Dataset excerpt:
◇ ◇ ◇ ◇ ◇
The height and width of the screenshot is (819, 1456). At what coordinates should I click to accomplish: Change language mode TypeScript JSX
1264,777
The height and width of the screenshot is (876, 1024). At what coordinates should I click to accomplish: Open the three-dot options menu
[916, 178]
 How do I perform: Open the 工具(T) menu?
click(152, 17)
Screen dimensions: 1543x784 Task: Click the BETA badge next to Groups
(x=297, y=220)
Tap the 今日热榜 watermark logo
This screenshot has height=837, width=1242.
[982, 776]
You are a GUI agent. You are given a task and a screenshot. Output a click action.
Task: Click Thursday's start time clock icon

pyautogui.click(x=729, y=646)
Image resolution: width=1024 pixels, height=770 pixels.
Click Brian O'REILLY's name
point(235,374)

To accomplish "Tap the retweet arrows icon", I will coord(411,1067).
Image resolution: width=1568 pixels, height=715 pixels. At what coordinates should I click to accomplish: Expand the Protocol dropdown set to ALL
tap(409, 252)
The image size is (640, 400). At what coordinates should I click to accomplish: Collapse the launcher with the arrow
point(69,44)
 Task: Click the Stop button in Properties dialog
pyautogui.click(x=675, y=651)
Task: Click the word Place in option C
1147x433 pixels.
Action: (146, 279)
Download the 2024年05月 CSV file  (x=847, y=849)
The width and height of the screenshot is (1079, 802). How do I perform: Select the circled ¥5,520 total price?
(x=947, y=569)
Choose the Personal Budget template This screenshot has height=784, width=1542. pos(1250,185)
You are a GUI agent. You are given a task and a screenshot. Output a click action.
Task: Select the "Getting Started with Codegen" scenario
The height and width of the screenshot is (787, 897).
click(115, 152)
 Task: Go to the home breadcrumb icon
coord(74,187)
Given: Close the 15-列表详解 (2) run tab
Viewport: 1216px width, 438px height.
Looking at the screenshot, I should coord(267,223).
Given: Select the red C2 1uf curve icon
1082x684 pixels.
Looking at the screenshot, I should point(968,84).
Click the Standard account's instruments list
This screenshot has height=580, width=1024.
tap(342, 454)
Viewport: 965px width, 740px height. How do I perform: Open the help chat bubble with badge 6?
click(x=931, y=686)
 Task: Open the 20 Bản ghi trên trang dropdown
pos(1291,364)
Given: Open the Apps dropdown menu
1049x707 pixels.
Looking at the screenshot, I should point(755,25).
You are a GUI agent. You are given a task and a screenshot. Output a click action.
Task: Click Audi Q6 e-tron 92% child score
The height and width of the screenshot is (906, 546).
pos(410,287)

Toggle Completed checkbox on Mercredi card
◇ ◇ ◇ ◇ ◇
§ Instructions to follow
Quote all of the records above word for word, with no changes.

§ Finished answer
The height and width of the screenshot is (819, 1456). At what coordinates should I click to accomplish: Change language mode TypeScript JSX
1264,777
The height and width of the screenshot is (876, 1024). At what coordinates should I click to accomplish: Open the three-dot options menu
[916, 178]
 How do I perform: Open the 工具(T) menu?
click(152, 17)
Screen dimensions: 1543x784 Task: Click the BETA badge next to Groups
(x=297, y=220)
Tap the 今日热榜 watermark logo
This screenshot has height=837, width=1242.
[982, 776]
You are a GUI agent. You are given a task and a screenshot. Output a click action.
Task: Click Thursday's start time clock icon

pyautogui.click(x=729, y=646)
Image resolution: width=1024 pixels, height=770 pixels.
Click Brian O'REILLY's name
point(235,374)

To accomplish "Tap the retweet arrows icon", I will coord(411,1067).
Image resolution: width=1568 pixels, height=715 pixels. At what coordinates should I click to accomplish: Expand the Protocol dropdown set to ALL
tap(409, 252)
The image size is (640, 400). At what coordinates should I click to accomplish: Collapse the launcher with the arrow
point(69,44)
 Task: Click the Stop button in Properties dialog
pyautogui.click(x=675, y=651)
Task: Click the word Place in option C
1147x433 pixels.
Action: (146, 279)
Download the 2024年05月 CSV file  (x=847, y=849)
The width and height of the screenshot is (1079, 802). How do I perform: Select the circled ¥5,520 total price?
(x=947, y=569)
Choose the Personal Budget template This screenshot has height=784, width=1542. pos(1250,185)
You are a GUI agent. You are given a task and a screenshot. Output a click action.
Task: Select the "Getting Started with Codegen" scenario
The height and width of the screenshot is (787, 897).
click(115, 152)
 Task: Go to the home breadcrumb icon
coord(74,187)
Given: Close the 15-列表详解 (2) run tab
Viewport: 1216px width, 438px height.
Looking at the screenshot, I should coord(267,223).
Given: Select the red C2 1uf curve icon
1082x684 pixels.
Looking at the screenshot, I should point(968,84).
Click the Standard account's instruments list
This screenshot has height=580, width=1024.
tap(342, 454)
Viewport: 965px width, 740px height. How do I perform: Open the help chat bubble with badge 6?
click(x=931, y=686)
 Task: Open the 20 Bản ghi trên trang dropdown
pos(1291,364)
Given: Open the Apps dropdown menu
1049x707 pixels.
Looking at the screenshot, I should point(755,25).
You are a GUI agent. You are given a task and a screenshot. Output a click action.
Task: Click Audi Q6 e-tron 92% child score
The height and width of the screenshot is (906, 546).
pos(410,287)

Toggle Completed checkbox on Mercredi card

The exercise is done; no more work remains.